> **目的 A**
記録のうち、文字列「should」を含む行をすべて特定し、各行をそのまま書き写すこと。

> **引用文**

******

費用対効果を実直に追い求める検査機メーカー

 「早期に、簡単に、確実に、安価に」。スカイロジックの製品開発コンセプトである。同社は画像に関するソフトウェアやシステムなどを開発するメーカーであるが、同社の青山洋士氏は「当社の目的はこれらを販売することではない。課題を持つ顧客がその先へ飛躍するための踏み切り板となることである。そのためには、スピード、簡便さ、検査の確実性、コストのどれもが重要になる」と説明する。

 また、同社は費用対効果を実直に追求するメーカーでもある。「大きな効果を得る一方で、費用を抑える。これには果てしない努力が求められる。だからこそ、技術やサービスという手段で費用対効果を追求し続ける価値があると考えている」(青山氏)

******

> **使用データ**
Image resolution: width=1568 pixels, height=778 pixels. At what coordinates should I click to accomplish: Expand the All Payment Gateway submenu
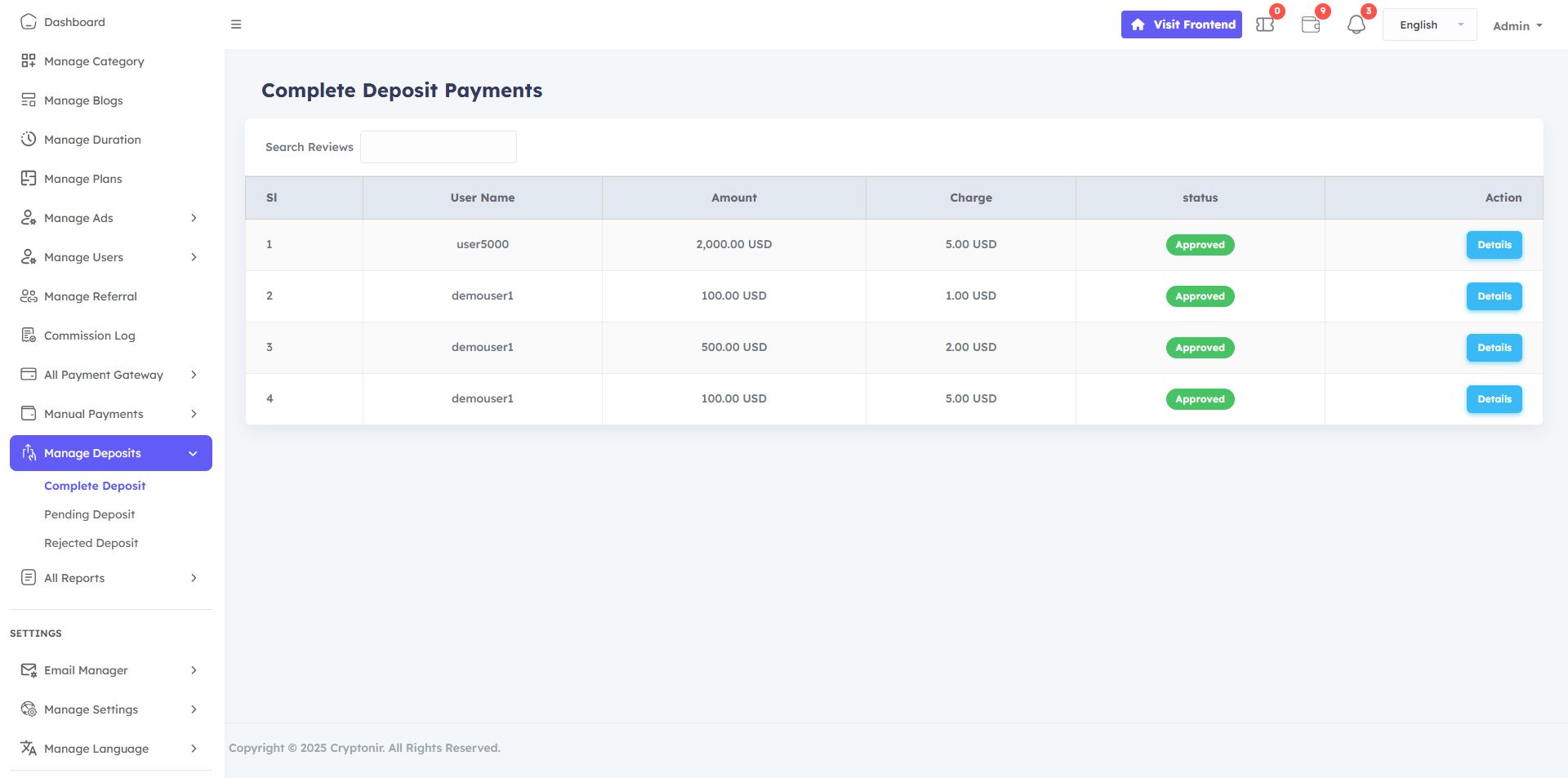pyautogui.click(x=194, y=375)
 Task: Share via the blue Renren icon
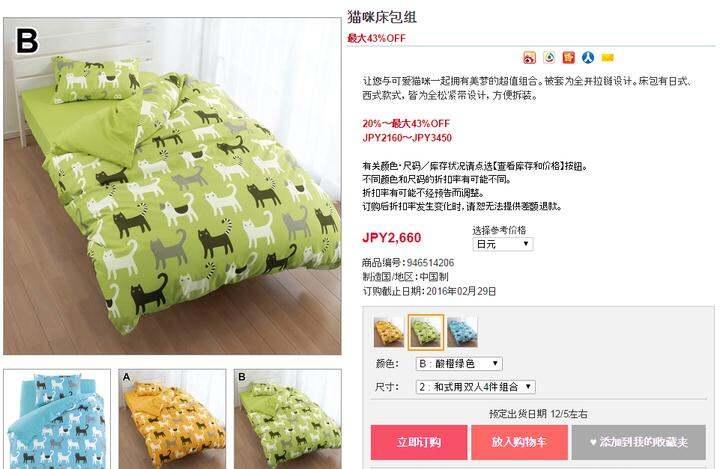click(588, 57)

******

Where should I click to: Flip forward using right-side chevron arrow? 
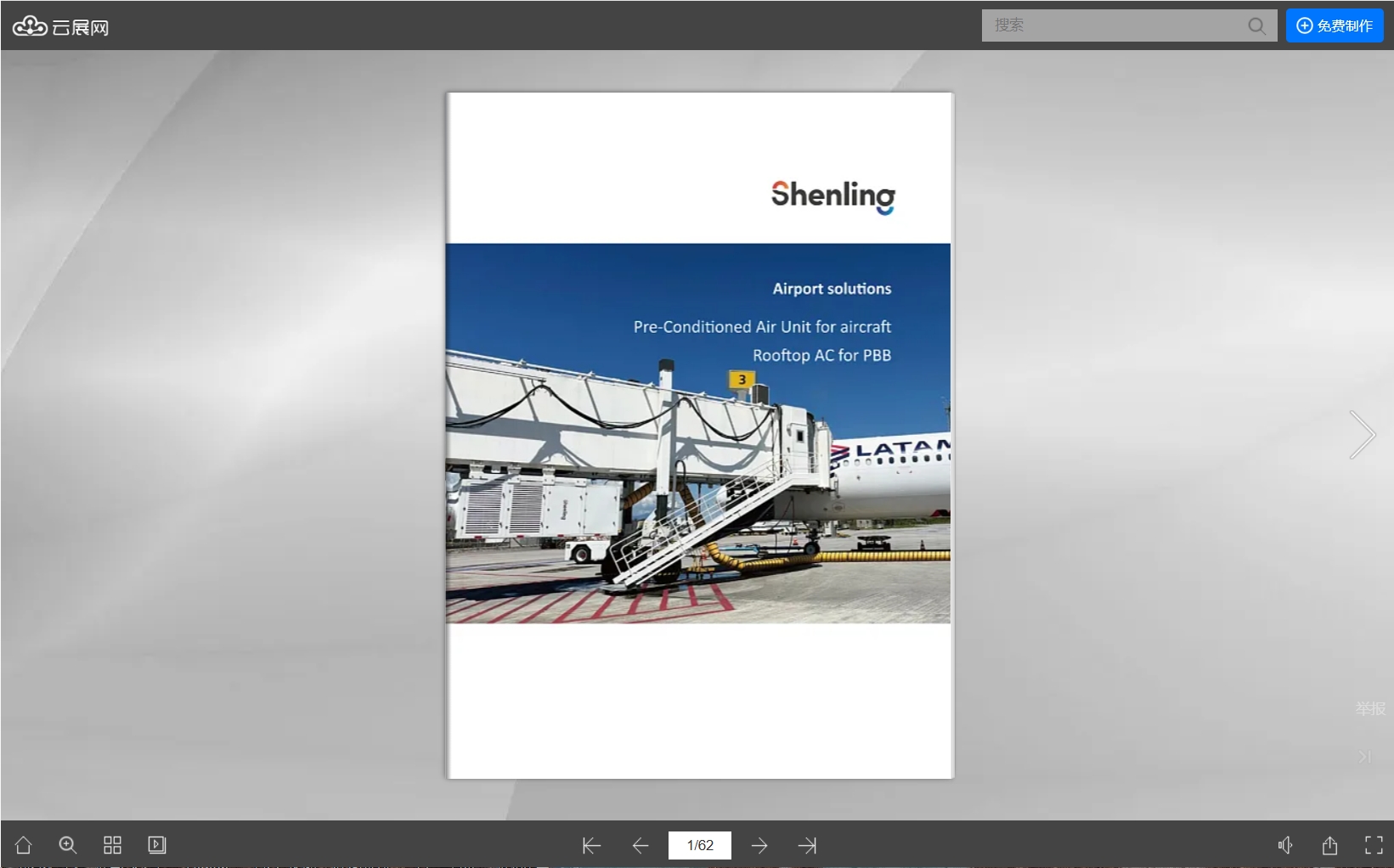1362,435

******

> **目的 B**
上にある検査機メーカーについての文章を、全文一字一句違えずに再現すること。

> **正解 A**
Image resolution: width=1568 pixels, height=778 pixels. At what coordinates should I click to accomplish: Expand the All Payment Gateway submenu
Where should I click to: Flip forward using right-side chevron arrow? 

> **正解 B**
費用対効果を実直に追い求める検査機メーカー

 「早期に、簡単に、確実に、安価に」。スカイロジックの製品開発コンセプトである。同社は画像に関するソフトウェアやシステムなどを開発するメーカーであるが、同社の青山洋士氏は「当社の目的はこれらを販売することではない。課題を持つ顧客がその先へ飛躍するための踏み切り板となることである。そのためには、スピード、簡便さ、検査の確実性、コストのどれもが重要になる」と説明する。

 また、同社は費用対効果を実直に追求するメーカーでもある。「大きな効果を得る一方で、費用を抑える。これには果てしない努力が求められる。だからこそ、技術やサービスという手段で費用対効果を追求し続ける価値があると考えている」(青山氏)